◆ Texte fourni
####

Sur la branche, second long-métrage de Marie Garel-Weiss après La fête est finie, débute sur les chapeaux de roues. Le personnage de Mimi, déjanté, charmant et parfois inquiétant, apporte tout son sel à cette réalisation qui semble être une pure comédie. L’arrivée de Benoît Poelvoorde change un peu la donne. Blessé moralement, déprimé, il apporte un peu de profondeur dans un film qui, finalement, parle essentiellement de folie et de notre perception des différences des autres.


La suite, entre enquête policière, film d’action, et grande évasion surprend. Mais, reste Mimi dans toute sa folie et démesure, parfaitement incarnée par une Daphné Patakia (déjà vue dans la série OVNI(s) sur Canal + et le film Benedetta de Paul Verhoeven) particulièrement douée.

Film de Marie Garel-Weiss avec Daphné Patakia, Benoît Poelvoorde, Agnès Jaoui, Raphaël Quenard
 

vendredi 28 avril 2023

Cinéma - “Avant l’effondrement” personnel et de toute la société

L’effondrement dont il est question dans ce film de la romancière Alice Zeniter est personnel et sociétal. Tristan (Niels Schneider), est un jeune homme de gauche engagé pour changer la société. Directeur de campagne d’une candidate de gauche écologiste à Paris, il mène une vie trépidante.

Pourtant il a conscience que tout est fragile. Le réchauffement climatique semble incontrôlable. La société va mourir en suffoquant. Et personnellement, il a une épée de Damoclès au-dessus de la tête. Sa mère est morte à 40 ans d’une maladie génétique rare. Héréditaire une fois sur deux. Il n’a jamais voulu se faire tester. C’est donc avec la peur de mourir dans quelques années et la crainte de transmettre cette malédiction qu’il survit.

Des états d’âme qu’il partage avec Fanny (Ariane Labed), sa colocataire, professeur de français. Quand il reçoit dans une enveloppe anonyme un test de grossesse positif, sa vie bascule. Il va mener l’enquête auprès des quatre femmes avec qui il a couché ces derniers mois.

####

◆ Données fournies
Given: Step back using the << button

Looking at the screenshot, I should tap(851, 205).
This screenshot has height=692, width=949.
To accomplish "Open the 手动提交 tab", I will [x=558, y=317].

####

◆ Travail à faire
1. Selon le texte fourni, pourquoi Tristan vit-il dans la peur de mourir dans quelques années ? Répondez en une à trois phrases.
2. Reprenez fidèlement le passage du texte fourni, en commençant par « La suite, entre » et en allant jusqu'à « une vie trépidante. ».

◆ Corrigé
1. Sa mère est morte à 40 ans d'une maladie génétique rare, héréditaire une fois sur deux. Tristan n'a jamais voulu se faire tester. Il craint aussi de transmettre cette malédiction.

2.
La suite, entre enquête policière, film d’action, et grande évasion surprend. Mais, reste Mimi dans toute sa folie et démesure, parfaitement incarnée par une Daphné Patakia (déjà vue dans la série OVNI(s) sur Canal + et le film Benedetta de Paul Verhoeven) particulièrement douée.

Film de Marie Garel-Weiss avec Daphné Patakia, Benoît Poelvoorde, Agnès Jaoui, Raphaël Quenard
 

vendredi 28 avril 2023

Cinéma - “Avant l’effondrement” personnel et de toute la société

L’effondrement dont il est question dans ce film de la romancière Alice Zeniter est personnel et sociétal. Tristan (Niels Schneider), est un jeune homme de gauche engagé pour changer la société. Directeur de campagne d’une candidate de gauche écologiste à Paris, il mène une vie trépidante.